WHAT IS REQUIRED –
Can you format every line of the material below as a JSON list of strings, one string per line, with the blank lines dropped?
─── ENTRIES ───
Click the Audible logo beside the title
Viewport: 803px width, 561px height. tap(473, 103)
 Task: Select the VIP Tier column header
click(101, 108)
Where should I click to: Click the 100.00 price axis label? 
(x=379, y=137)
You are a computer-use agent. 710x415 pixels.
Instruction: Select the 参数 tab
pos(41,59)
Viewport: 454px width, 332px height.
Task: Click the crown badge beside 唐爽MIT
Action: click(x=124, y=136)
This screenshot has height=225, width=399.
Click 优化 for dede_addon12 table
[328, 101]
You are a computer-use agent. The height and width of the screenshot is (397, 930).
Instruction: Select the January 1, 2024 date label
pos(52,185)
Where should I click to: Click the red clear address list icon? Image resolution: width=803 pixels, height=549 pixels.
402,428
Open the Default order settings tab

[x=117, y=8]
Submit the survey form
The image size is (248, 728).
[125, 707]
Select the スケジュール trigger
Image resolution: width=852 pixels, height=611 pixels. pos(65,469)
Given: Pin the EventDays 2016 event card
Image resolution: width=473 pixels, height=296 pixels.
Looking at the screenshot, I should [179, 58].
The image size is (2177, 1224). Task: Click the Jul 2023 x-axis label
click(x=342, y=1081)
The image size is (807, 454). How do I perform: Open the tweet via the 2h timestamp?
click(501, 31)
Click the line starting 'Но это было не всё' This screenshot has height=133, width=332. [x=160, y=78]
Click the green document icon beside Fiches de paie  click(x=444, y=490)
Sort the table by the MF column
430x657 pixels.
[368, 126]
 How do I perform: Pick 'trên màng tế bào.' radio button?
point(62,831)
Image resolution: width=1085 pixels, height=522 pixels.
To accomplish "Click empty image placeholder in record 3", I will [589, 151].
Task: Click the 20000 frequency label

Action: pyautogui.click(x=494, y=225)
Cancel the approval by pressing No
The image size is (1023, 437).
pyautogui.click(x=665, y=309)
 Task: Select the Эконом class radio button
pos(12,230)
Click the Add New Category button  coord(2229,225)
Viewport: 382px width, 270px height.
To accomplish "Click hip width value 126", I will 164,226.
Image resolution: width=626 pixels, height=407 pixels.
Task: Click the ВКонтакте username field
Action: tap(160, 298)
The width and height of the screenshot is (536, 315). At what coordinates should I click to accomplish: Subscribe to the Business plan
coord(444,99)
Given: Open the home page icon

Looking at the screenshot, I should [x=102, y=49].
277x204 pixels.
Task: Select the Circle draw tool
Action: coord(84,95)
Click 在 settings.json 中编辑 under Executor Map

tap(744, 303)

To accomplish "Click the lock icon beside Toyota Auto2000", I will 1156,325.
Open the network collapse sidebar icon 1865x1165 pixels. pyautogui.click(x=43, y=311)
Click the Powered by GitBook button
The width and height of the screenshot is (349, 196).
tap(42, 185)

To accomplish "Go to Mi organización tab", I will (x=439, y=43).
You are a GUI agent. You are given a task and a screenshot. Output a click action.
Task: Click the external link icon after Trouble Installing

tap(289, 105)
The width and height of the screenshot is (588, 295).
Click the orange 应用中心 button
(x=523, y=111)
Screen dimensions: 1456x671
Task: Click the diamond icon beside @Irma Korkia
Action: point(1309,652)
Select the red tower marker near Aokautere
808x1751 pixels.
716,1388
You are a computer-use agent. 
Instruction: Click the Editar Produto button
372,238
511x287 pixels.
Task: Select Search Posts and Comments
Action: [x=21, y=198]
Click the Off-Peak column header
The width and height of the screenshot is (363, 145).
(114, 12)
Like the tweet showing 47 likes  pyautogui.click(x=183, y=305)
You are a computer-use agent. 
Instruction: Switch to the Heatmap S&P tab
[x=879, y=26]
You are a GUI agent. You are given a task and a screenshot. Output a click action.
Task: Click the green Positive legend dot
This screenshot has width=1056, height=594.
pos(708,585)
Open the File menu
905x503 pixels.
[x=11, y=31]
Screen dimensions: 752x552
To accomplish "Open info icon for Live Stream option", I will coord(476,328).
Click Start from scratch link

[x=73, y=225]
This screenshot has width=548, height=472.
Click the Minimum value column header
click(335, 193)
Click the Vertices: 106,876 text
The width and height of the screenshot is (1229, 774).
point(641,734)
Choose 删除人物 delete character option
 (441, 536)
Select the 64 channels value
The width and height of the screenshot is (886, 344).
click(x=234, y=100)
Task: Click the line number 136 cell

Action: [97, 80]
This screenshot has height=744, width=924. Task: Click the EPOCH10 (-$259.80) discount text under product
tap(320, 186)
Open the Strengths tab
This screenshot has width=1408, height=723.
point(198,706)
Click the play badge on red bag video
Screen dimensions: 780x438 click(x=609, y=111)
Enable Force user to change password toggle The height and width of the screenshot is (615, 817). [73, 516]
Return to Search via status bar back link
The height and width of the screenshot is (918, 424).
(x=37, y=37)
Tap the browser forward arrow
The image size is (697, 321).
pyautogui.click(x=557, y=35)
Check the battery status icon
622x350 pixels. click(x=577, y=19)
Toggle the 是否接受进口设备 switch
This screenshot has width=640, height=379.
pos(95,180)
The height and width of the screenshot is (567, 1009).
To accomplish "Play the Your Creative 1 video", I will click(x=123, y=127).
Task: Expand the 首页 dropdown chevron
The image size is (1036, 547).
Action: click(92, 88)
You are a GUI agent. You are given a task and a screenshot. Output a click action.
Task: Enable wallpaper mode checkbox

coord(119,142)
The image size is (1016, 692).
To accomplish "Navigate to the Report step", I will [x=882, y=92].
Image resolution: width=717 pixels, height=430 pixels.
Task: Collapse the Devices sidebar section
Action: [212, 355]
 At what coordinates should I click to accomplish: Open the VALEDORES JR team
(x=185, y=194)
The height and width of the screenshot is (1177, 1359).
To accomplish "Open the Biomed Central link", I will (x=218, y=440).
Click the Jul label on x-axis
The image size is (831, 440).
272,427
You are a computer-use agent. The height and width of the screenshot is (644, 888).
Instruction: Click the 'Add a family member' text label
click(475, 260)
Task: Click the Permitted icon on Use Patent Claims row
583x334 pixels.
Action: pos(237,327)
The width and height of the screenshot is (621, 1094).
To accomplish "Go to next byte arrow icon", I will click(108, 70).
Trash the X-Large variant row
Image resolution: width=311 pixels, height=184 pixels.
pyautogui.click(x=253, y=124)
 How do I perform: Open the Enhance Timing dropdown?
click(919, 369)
───
THE SOLUTION –
[
  "Click the Audible logo beside the title",
  "Viewport: 803px width, 561px height. tap(473, 103)",
  " Task: Select the VIP Tier column header",
  "click(101, 108)",
  "Where should I click to: Click the 100.00 price axis label? ",
  "(x=379, y=137)",
  "You are a computer-use agent. 710x415 pixels.",
  "Instruction: Select the 参数 tab",
  "pos(41,59)",
  "Viewport: 454px width, 332px height.",
  "Task: Click the crown badge beside 唐爽MIT",
  "Action: click(x=124, y=136)",
  "This screenshot has height=225, width=399.",
  "Click 优化 for dede_addon12 table",
  "[328, 101]",
  "You are a computer-use agent. The height and width of the screenshot is (397, 930).",
  "Instruction: Select the January 1, 2024 date label",
  "pos(52,185)",
  "Where should I click to: Click the red clear address list icon? Image resolution: width=803 pixels, height=549 pixels.",
  "402,428",
  "Open the Default order settings tab",
  "[x=117, y=8]",
  "Submit the survey form",
  "The image size is (248, 728).",
  "[125, 707]",
  "Select the スケジュール trigger",
  "Image resolution: width=852 pixels, height=611 pixels. pos(65,469)",
  "Given: Pin the EventDays 2016 event card",
  "Image resolution: width=473 pixels, height=296 pixels.",
  "Looking at the screenshot, I should [179, 58].",
  "The image size is (2177, 1224). Task: Click the Jul 2023 x-axis label",
  "click(x=342, y=1081)",
  "The image size is (807, 454). How do I perform: Open the tweet via the 2h timestamp?",
  "click(501, 31)",
  "Click the line starting 'Но это было не всё' This screenshot has height=133, width=332. [x=160, y=78]",
  "Click the green document icon beside Fiches de paie  click(x=444, y=490)",
  "Sort the table by the MF column",
  "430x657 pixels.",
  "[368, 126]",
  " How do I perform: Pick 'trên màng tế bào.' radio button?",
  "point(62,831)",
  "Image resolution: width=1085 pixels, height=522 pixels.",
  "To accomplish \"Click empty image placeholder in record 3\", I will [589, 151].",
  "Task: Click the 20000 frequency label",
  "Action: pyautogui.click(x=494, y=225)",
  "Cancel the approval by pressing No",
  "The image size is (1023, 437).",
  "pyautogui.click(x=665, y=309)",
  " Task: Select the Эконом class radio button",
  "pos(12,230)",
  "Click the Add New Category button  coord(2229,225)",
  "Viewport: 382px width, 270px height.",
  "To accomplish \"Click hip width value 126\", I will 164,226.",
  "Image resolution: width=626 pixels, height=407 pixels.",
  "Task: Click the ВКонтакте username field",
  "Action: tap(160, 298)",
  "The width and height of the screenshot is (536, 315). At what coordinates should I click to accomplish: Subscribe to the Business plan",
  "coord(444,99)",
  "Given: Open the home page icon",
  "Looking at the screenshot, I should [x=102, y=49].",
  "277x204 pixels.",
  "Task: Select the Circle draw tool",
  "Action: coord(84,95)",
  "Click 在 settings.json 中编辑 under Executor Map",
  "tap(744, 303)",
  "To accomplish \"Click the lock icon beside Toyota Auto2000\", I will 1156,325.",
  "Open the network collapse sidebar icon 1865x1165 pixels. pyautogui.click(x=43, y=311)",
  "Click the Powered by GitBook button",
  "The width and height of the screenshot is (349, 196).",
  "tap(42, 185)",
  "To accomplish \"Go to Mi organización tab\", I will (x=439, y=43).",
  "You are a GUI agent. You are given a task and a screenshot. Output a click action.",
  "Task: Click the external link icon after Trouble Installing",
  "tap(289, 105)",
  "The width and height of the screenshot is (588, 295).",
  "Click the orange 应用中心 button",
  "(x=523, y=111)",
  "Screen dimensions: 1456x671",
  "Task: Click the diamond icon beside @Irma Korkia",
  "Action: point(1309,652)",
  "Select the red tower marker near Aokautere",
  "808x1751 pixels.",
  "716,1388",
  "You are a computer-use agent. ",
  "Instruction: Click the Editar Produto button",
  "372,238",
  "511x287 pixels.",
  "Task: Select Search Posts and Comments",
  "Action: [x=21, y=198]",
  "Click the Off-Peak column header",
  "The width and height of the screenshot is (363, 145).",
  "(114, 12)",
  "Like the tweet showing 47 likes  pyautogui.click(x=183, y=305)",
  "You are a computer-use agent. ",
  "Instruction: Switch to the Heatmap S&P tab",
  "[x=879, y=26]",
  "You are a GUI agent. You are given a task and a screenshot. Output a click action.",
  "Task: Click the green Positive legend dot",
  "This screenshot has width=1056, height=594.",
  "pos(708,585)",
  "Open the File menu",
  "905x503 pixels.",
  "[x=11, y=31]",
  "Screen dimensions: 752x552",
  "To accomplish \"Open info icon for Live Stream option\", I will coord(476,328).",
  "Click Start from scratch link",
  "[x=73, y=225]",
  "This screenshot has width=548, height=472.",
  "Click the Minimum value column header",
  "click(335, 193)",
  "Click the Vertices: 106,876 text",
  "The width and height of the screenshot is (1229, 774).",
  "point(641,734)",
  "Choose 删除人物 delete character option",
  " (441, 536)",
  "Select the 64 channels value",
  "The width and height of the screenshot is (886, 344).",
  "click(x=234, y=100)",
  "Task: Click the line number 136 cell",
  "Action: [97, 80]",
  "This screenshot has height=744, width=924. Task: Click the EPOCH10 (-$259.80) discount text under product",
  "tap(320, 186)",
  "Open the Strengths tab",
  "This screenshot has width=1408, height=723.",
  "point(198,706)",
  "Click the play badge on red bag video",
  "Screen dimensions: 780x438 click(x=609, y=111)",
  "Enable Force user to change password toggle The height and width of the screenshot is (615, 817). [73, 516]",
  "Return to Search via status bar back link",
  "The height and width of the screenshot is (918, 424).",
  "(x=37, y=37)",
  "Tap the browser forward arrow",
  "The image size is (697, 321).",
  "pyautogui.click(x=557, y=35)",
  "Check the battery status icon",
  "622x350 pixels. click(x=577, y=19)",
  "Toggle the 是否接受进口设备 switch",
  "This screenshot has width=640, height=379.",
  "pos(95,180)",
  "The height and width of the screenshot is (567, 1009).",
  "To accomplish \"Play the Your Creative 1 video\", I will click(x=123, y=127).",
  "Task: Expand the 首页 dropdown chevron",
  "The image size is (1036, 547).",
  "Action: click(92, 88)",
  "You are a GUI agent. You are given a task and a screenshot. Output a click action.",
  "Task: Enable wallpaper mode checkbox",
  "coord(119,142)",
  "The image size is (1016, 692).",
  "To accomplish \"Navigate to the Report step\", I will [x=882, y=92].",
  "Image resolution: width=717 pixels, height=430 pixels.",
  "Task: Collapse the Devices sidebar section",
  "Action: [212, 355]",
  " At what coordinates should I click to accomplish: Open the VALEDORES JR team",
  "(x=185, y=194)",
  "The height and width of the screenshot is (1177, 1359).",
  "To accomplish \"Open the Biomed Central link\", I will (x=218, y=440).",
  "Click the Jul label on x-axis",
  "The image size is (831, 440).",
  "272,427",
  "You are a computer-use agent. The height and width of the screenshot is (644, 888).",
  "Instruction: Click the 'Add a family member' text label",
  "click(475, 260)",
  "Task: Click the Permitted icon on Use Patent Claims row",
  "583x334 pixels.",
  "Action: pos(237,327)",
  "The width and height of the screenshot is (621, 1094).",
  "To accomplish \"Go to next byte arrow icon\", I will click(108, 70).",
  "Trash the X-Large variant row",
  "Image resolution: width=311 pixels, height=184 pixels.",
  "pyautogui.click(x=253, y=124)",
  " How do I perform: Open the Enhance Timing dropdown?",
  "click(919, 369)"
]